Laws and definitions
On September 1, 2020, the Law “On Financial Markets Based on Distributed Ledger Technologies” (hereinafter referred to as the Law) came into force in Albania, which regulates legal relations in the field of cryptocurrency circulation in Albania.
The Albanian legislator has determined that its purpose is to regulate the issuance of digital tokens / virtual currencies, licensing, monitoring and supervising organizations engaged in the activities of distribution, trading and storage of digital tokens / virtual currencies, as well as agents of digital tokens, providers of innovative services and automated measures collective investment.
However, it is more important to understand how the legislator defines and differentiates between the concepts of “virtual currency” and “virtual asset”. For this, one should also refer to the AML legislation.
Law “On Financial Markets Based on Distributed Ledger Technologies” defines “Virtual currency” as one of the virtual assets, which is a digital representation of value used as a medium of exchange, means of payment, unit of account or store of value.

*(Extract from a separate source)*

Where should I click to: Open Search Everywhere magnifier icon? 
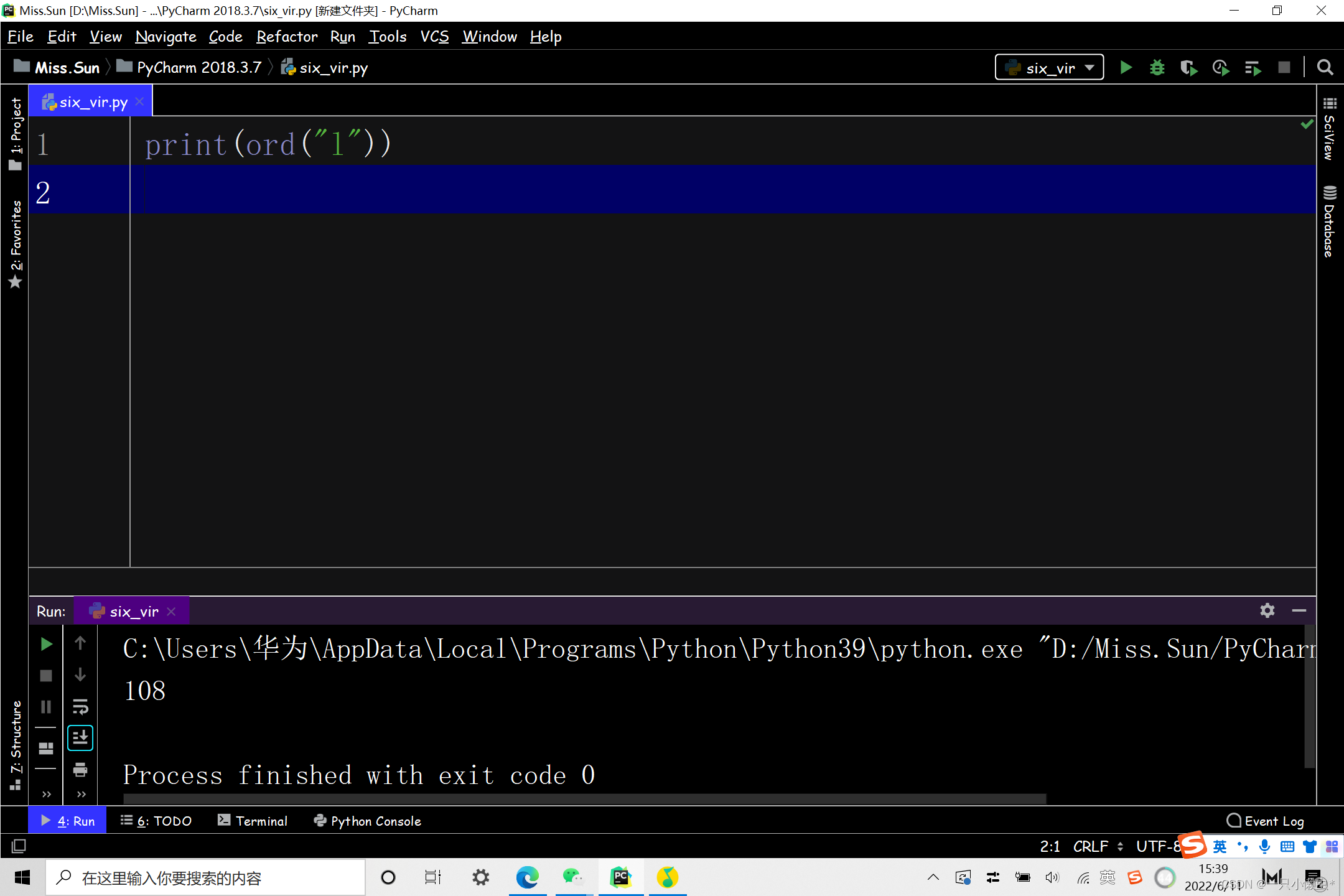coord(1325,67)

Law “On Prevention of Money Laundering and Terrorist Financing” on the other hand, describes
“Virtual Asset” as a digital representation of value that can be digitally traded or transferred and that can be used for payment or investment purposes, including but not limited to cryptocurrencies. However, this definition does not include digital representations of fiat currencies officially issued by central banks, securities and other financial assets provided for by applicable law.
As can be seen from the comparison above, Albanian legislation defines virtual currencies as a form of virtual asset, which is hard to disagree with, since the modern development of digital technologies makes it possible to single out other types of virtual assets, in addition to cryptocurrency.

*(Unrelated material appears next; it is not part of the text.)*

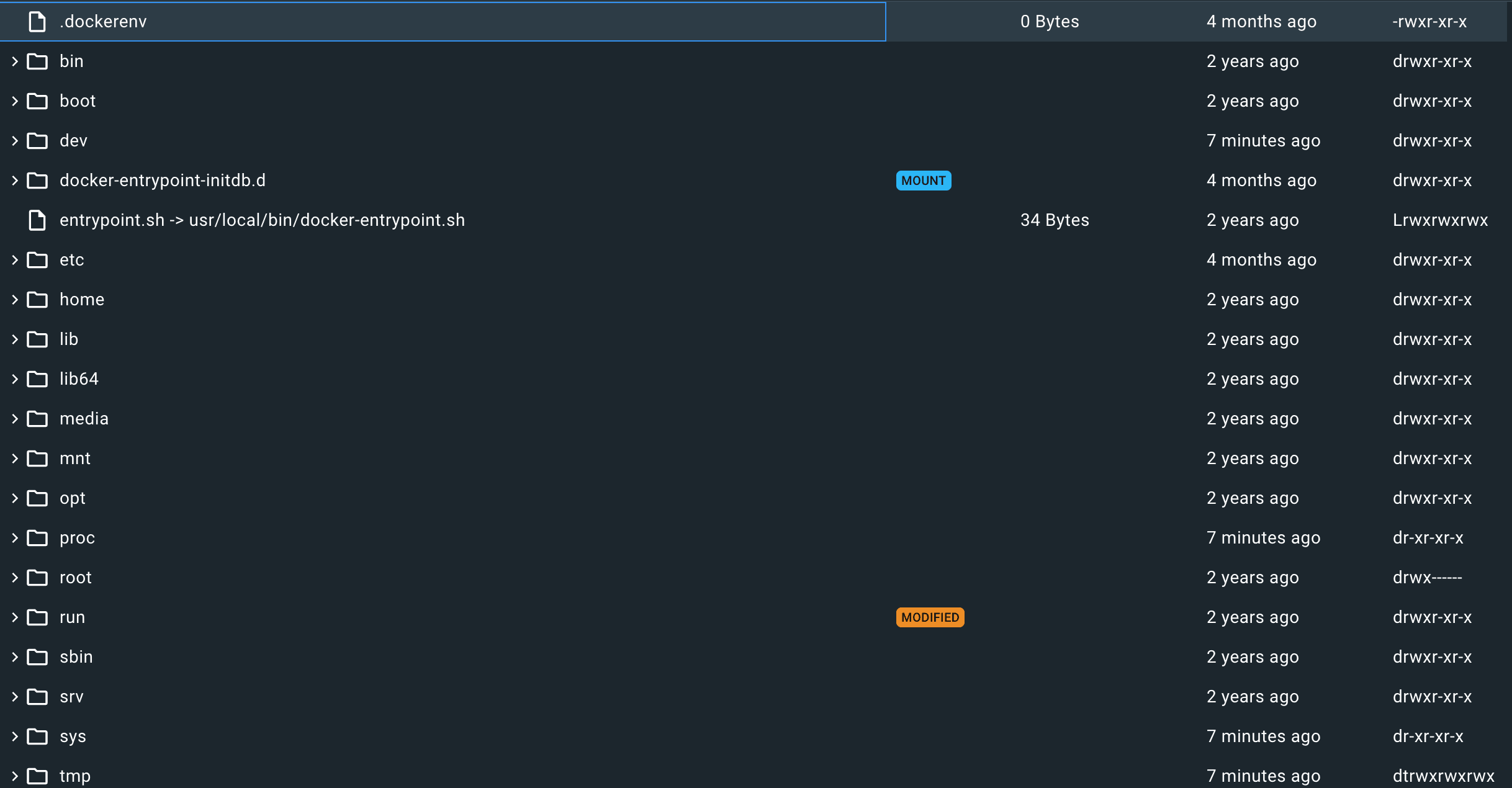Click the MOUNT badge
Image resolution: width=1512 pixels, height=788 pixels.
click(x=923, y=181)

In accordance with the Law “On Financial Markets Based on Distributed Ledger Technologies”, virtual currency has several characteristics that it must meet. So, virtual currency:
- is not a digital token (as defined in the Law);
- not issued or guaranteed by a central bank or other government agency;
- not necessarily tied to an officially established currency,
- is not fiat money and therefore does not have the legal status of a currency or money, but is accepted by individuals or legal entities as a medium of exchange;
- was released on its own DLT; and
- may be transmitted, stored and sold electronically.
Regulation of tokens
In the field of cryptocurrency regulation, it would also not be superfluous to mention digital tokens, as well as their regulation. The Law “On Financial Markets Based on Distributed Ledger Technologies” defines the following categories of tokens:
- digital asset token;
- digital payment token;
- digital security token;
- digital utility token.
It should be noted that the specific characteristics of each of the tokens are not contained in the law, since they are determined on a “from particular to general” basis. Thus, according to paragraph 21 of Article 3 of the Law “On Financial Markets Based on Distributed Ledger Technologies”, it is determined that “digital asset token” means any digital token that is not included in any of the other categories. That is, the concept of “digital asset token” is the broadest of all and the most vague.

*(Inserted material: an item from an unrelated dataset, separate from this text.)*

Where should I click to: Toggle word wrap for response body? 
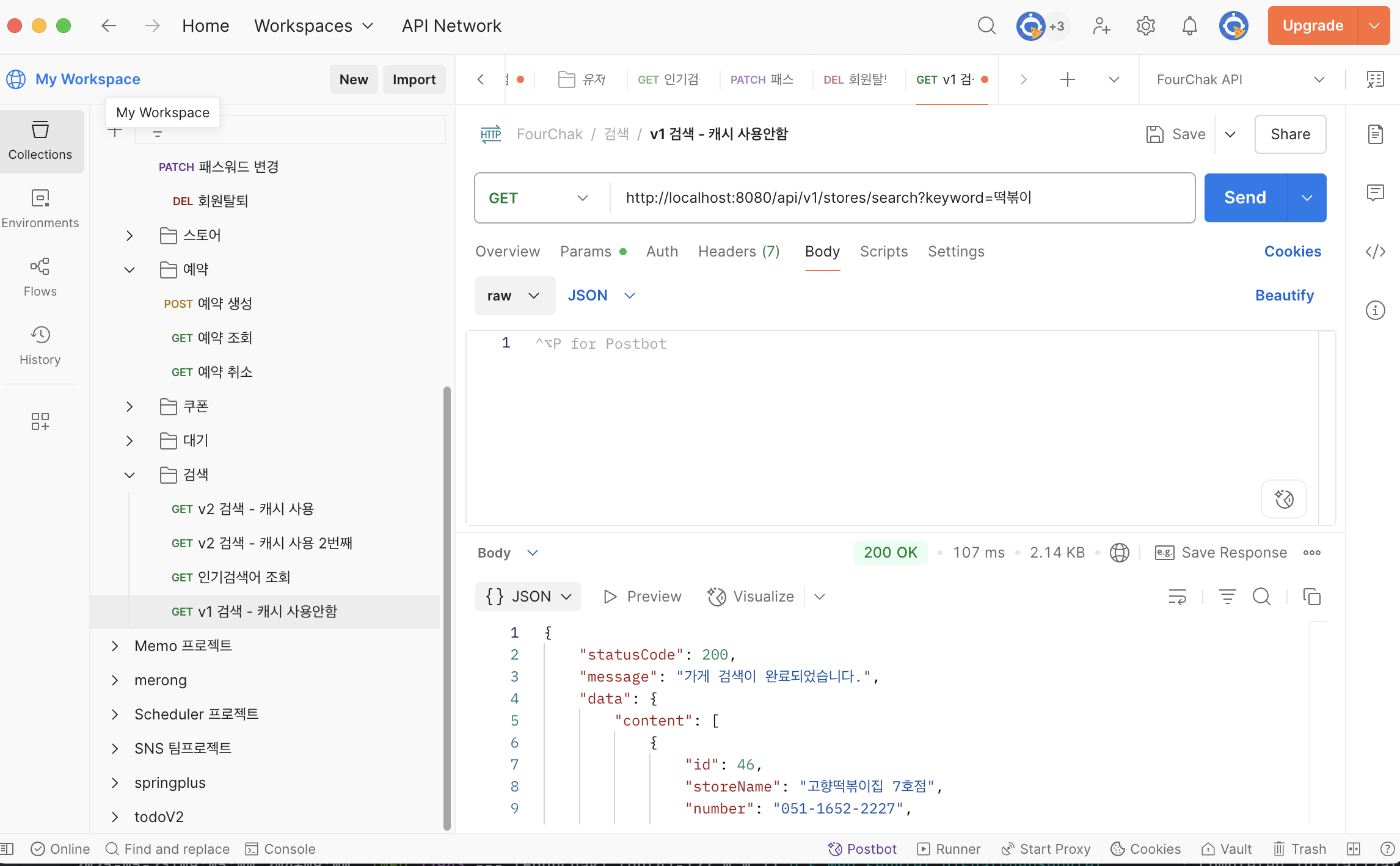pos(1177,597)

The definition of “digital payment token” is contained in paragraph 22 of Art. 3 of the Law and means a digital token that is used as a medium of exchange, means of payment, unit of account or reserve of value and is not a security or utility token.
Paragraph 23 of Article 3 of the Law defines that “digital security token” means a digital representation of value similar to other securities defined in the applicable legislation “On Capital Markets”, based on blockchain technology, confirmed by the competent national authority, when they meet the following criteria:
- ‘they are freely transferable;
- they give the owner any monetary or property rights to the project, or, if it has signs of profit participation, or a predetermined right, or give the owner decisive power in the issuer’s project.
Any digital token that combines the characteristics of a digital security token with one or more other categories of digital token is considered a digital security token within the meaning of this law.’
Guided by paragraph 25 of Article 3 of the Law, we can see that “digital service token” means that:
- provides access to an application, service or product; and
- does not offer any services, services or applications outside of the DLT Platform on which it was released.
As we can see, Albania has identified the main types of tokens that investors and other cryptocurrency users have to deal with. In addition, the Albanian legislation contains quite clear requirements for ICO and STO, but we will not touch on them in this article.
Analyzing the information provided, we can see that Albania has managed to develop a good system of legislation in the field of cryptocurrencies. However, it should also be taken into account that Albania has the status of an EU candidate, which suggests that its legislation may be subject to significant changes, since Albania has obligations to adopt and implement EU legislation in its national. Although, processes are now taking place in the world, as a result of which significant changes can occur in the field of cryptocurrencies, which can lead to unpredictable consequences.
The content of this article is intended to provide a general guide to the subject matter, not to be considered as a legal consultation.